Не без причины говорю я, что эта любовь действует в моем уме; однако это говорится и на разумном основании, чтобы дать понять, какова эта любовь, принимая во внимание то место, где она действует. Ведь надо помнить, что каждая вещь обладает, как уже отмечалось, своей особой любовью. Так, простые тела имеют порождаемую в них самих природой любовь к собственному месту, и потому земля всегда тяготеет вниз, к своему средоточию; огонь питает любовь к верхней окружности, опоясывающей небо Луны, и поэтому всегда к нему поднимается. Первые составные тела, как-то минералы, питают любовь к тому месту, где им предуказано рождаться; посему мы и видим, что магнит всегда получает свою силу по месту своего рождения. У растений, первых живых тел, любовь к определенному месту, соответствующему их природной организации, более очевидна: мы замечаем, что одни растения как бы ищут прибежища около воды, другие — на горных хребтах, третьи — на склонах и у подножий гор; если их пересадить, они либо вовсе погибают, либо живут захиревшие, как существа, оторванные от того, что им близко. Дикие звери питают любовь более явную не только к местам, но мы видим, что они любят и друг друга. Люди питают свойственную им любовь к предметам совершенным и чистым. А так как человек, хотя вся его форма представляет собою единую сущность, вмещает в себе благодаря своему благородству природу всех этих вещей, он может обладать и обладает всеми этими видами любви.

Дело в том, что согласно природе простого тела, преобладающей в субъекте, он естественно любит устремляться вниз; и потому он, когда передвигает свое тело вверх, больше утомляется. Согласно же вторичной природе тела составного он любит место и время своего возникновения; и потому каждый, естественно, обладает более сильным телом в том месте, где он родился, и во время своего рождения, нежели где-либо и когда-либо еще. Так, в рассказах о Геркулесе у великого Овидия, у Лукана и других поэтов мы читаем, что во время борьбы Геракла с гигантом по имени Антей всякий раз, как гигант утомлялся и ложился на землю, распростертый на ней либо по собственной воле, либо силой Геркулеса, в нем целиком воскресала сила и мощь земли, на которой и от которой он был рожден. Заметив это, Геркулес наконец его схватил и, сдавив Антея и приподняв над землей, так долго продержал его, не давая ему снова прикоснуться к земле, что одолел и убил его. Как свидетельствуют писания, битва эта произошла в Африке.

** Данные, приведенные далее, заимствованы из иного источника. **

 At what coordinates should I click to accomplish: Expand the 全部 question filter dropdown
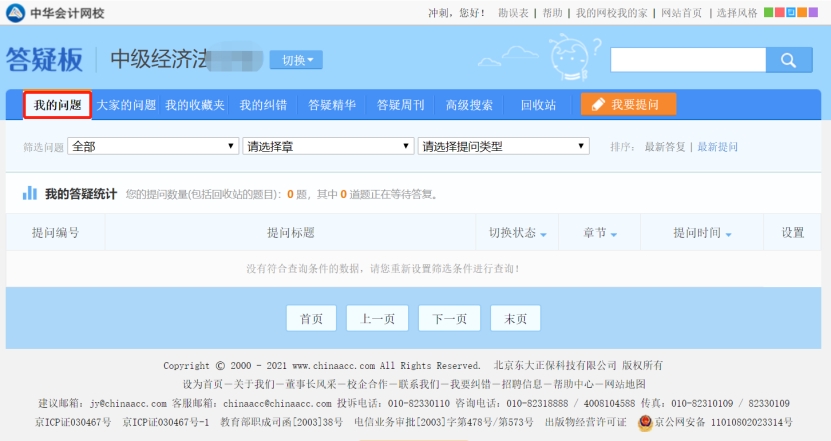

Согласно же третьей природе человека, растительной, человеку присуща любовь к определенной пище, причем для него имеют значение не вкусовые ее качества, а ее питательность; такая пища делает человеческий организм в высшей степени совершенным в отличие от другой, делающей его несовершенным. В зависимости от пищи, которую они употребляют, люди становятся либо красивыми, стройными, цветущими, либо хилыми. Четвертой его природой, животной, то есть чувственной, обусловлена у человека другого рода любовь, основанная на чувственном ви_дении, как у животных; и эта любовь в человеке особенно нуждается в руководстве из-за ее необузданных проявлений, прежде всего в удовольствиях, получаемых от вкуса и от осязания. Наконец, согласно его пятой и высшей природе — истинно человеческой или, лучше сказать, ангельской, то есть разумной, — человек питает любовь к истине и к добродетели; из этой любви и рождается истинная и совершенная дружба людей добродетельных, о которой говорит Философ в восьмой книге «Этики».

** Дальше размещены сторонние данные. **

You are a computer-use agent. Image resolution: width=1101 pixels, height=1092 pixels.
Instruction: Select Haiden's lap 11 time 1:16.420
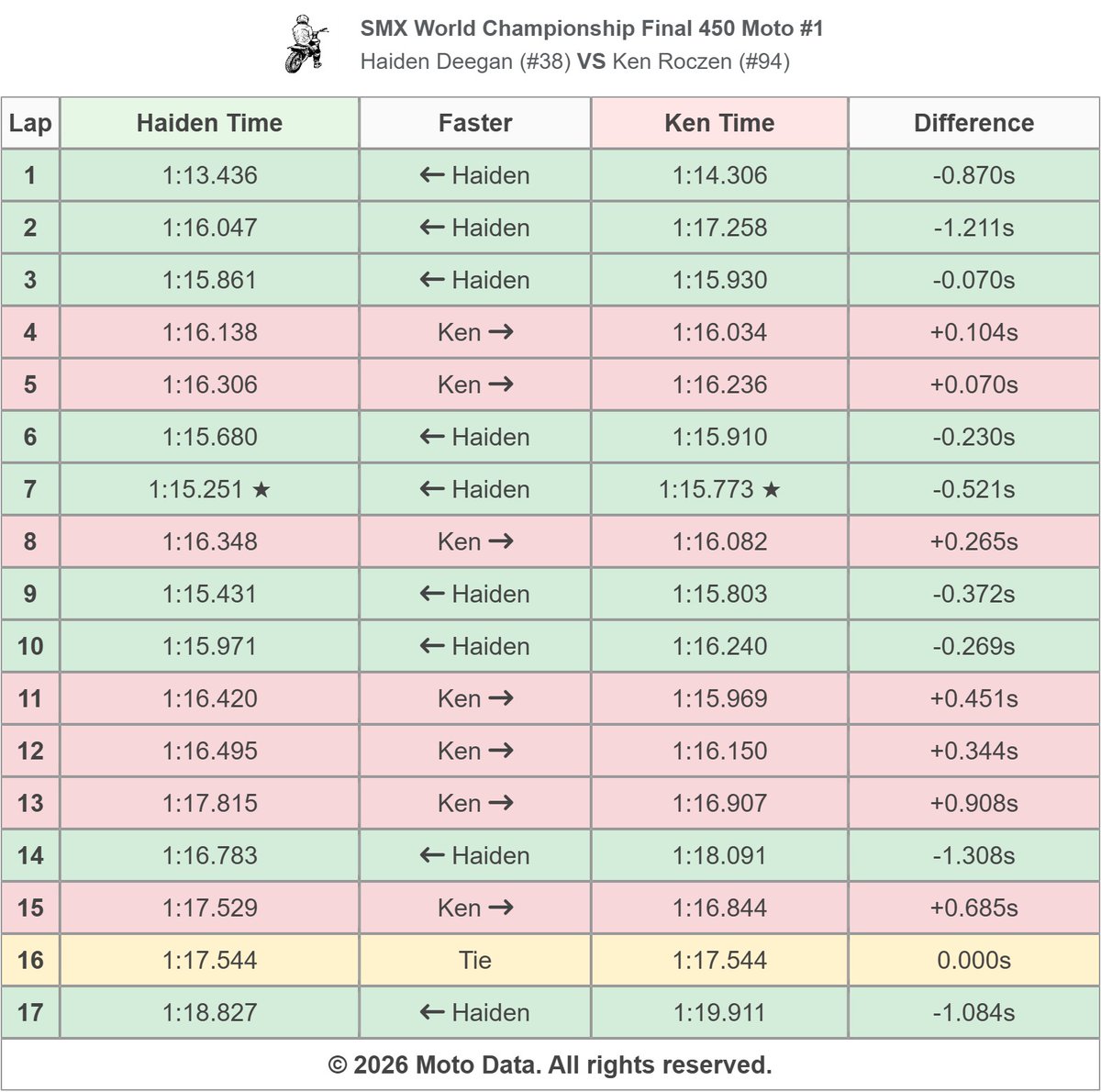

Коль скоро природа эта основывается на разуме, я и сказал, что Амор смущает своей речью мой разум, — сказал, чтобы дать понять, что имею в виду именно любовь, порождаемую этой благороднейшей природой, то есть любовь к истине и добродетели, и чтобы нельзя было заподозрить, будто любовь моя направлена на чувственные наслаждения. Далее я говорю об очаровании слов Амора, которые подтверждают постоянство и пылкость моей любви. И признаюсь, что очарование это «столь сильно», «что восхищенный разум мой смущен». И я говорю правду; ибо мысли мои, занятые этой госпожой, не раз готовы были увидеть в ней такое, что я переставал их понимать, и я смущался настолько, что казался растерянным, — как человек, который сначала ясно различает близкие предметы, затем, продолжая вглядываться в них, видит их менее ясно, а еще дальше начинает сомневаться, видит ли он их вообще; наконец он теряет зрительную связь с ними и уже ничего не видит.

В этом одна из причин непередаваемости того, что я решил передать; далее, я сообщаю о другой причине, когда говорю о словах Амора, а мысли мои и есть его слова, очарование которых «столь сильно», что душа моя, то есть моя страсть, горит желанием выразить его. Но, будучи не в силах сделать это, душа моя сокрушается, восклицая, что она

IV.

После того как показаны обе причины, делающие эту тему неразрешимой, надлежит обсудить ту часть текста, где говорится о моей неспособности дать этой теме совершенное раскрытие. Я не могу сделать этого по двум причинам: из-за скудости разума и из-за несовершенства нашей речи. По скудости разума мне приходится пропускать многое из того, что действительно свойственно этой даме и что как бы сияет в моем уме, который, подобно прозрачному телу, приемлет сияние, но не отражает его; и это я говорю в следующем подразделе:

Говоря далее: «Не выразить ясней…», я признаюсь в своей несостоятельности не только перед тем, чего разум мой не вмещает; даже там, где я все понимаю, я несостоятелен, так как язык мой не настолько красноречив, чтобы суметь выразить то, о чем я думаю; отсюда можно заключить, что из того, что касается истины, язык мало что сумеет выразить. Если приглядеться, это признание и есть для моей госпожи великая хвала, которая с самого начала является моей целью; и можно по праву сказать, что это похвальное слово вышло из мастерской ритора и что каждая его часть содействует раскрытию, способствует осуществлению основного замысла. Далее, говоря: «И если есть порок в моих стихах…», я прошу прощения за вину, в которой нельзя меня винить, поскольку другие мои слова бессильны передать достоинства этой госпожи; и я предупреждаю, что если окажется какой-либо недостаток в стихах моих, то есть в моих словах о ней, то в этом следует обвинять слабость моего разума и несовершенство нашей речи, которую мысль опережает настолько, что речь не способна полностью за ней поспевать, особенно тогда, когда мысль рождена любовью, ибо в этих случаях душа охвачена вдохновением в самых сокровенных своих глубинах.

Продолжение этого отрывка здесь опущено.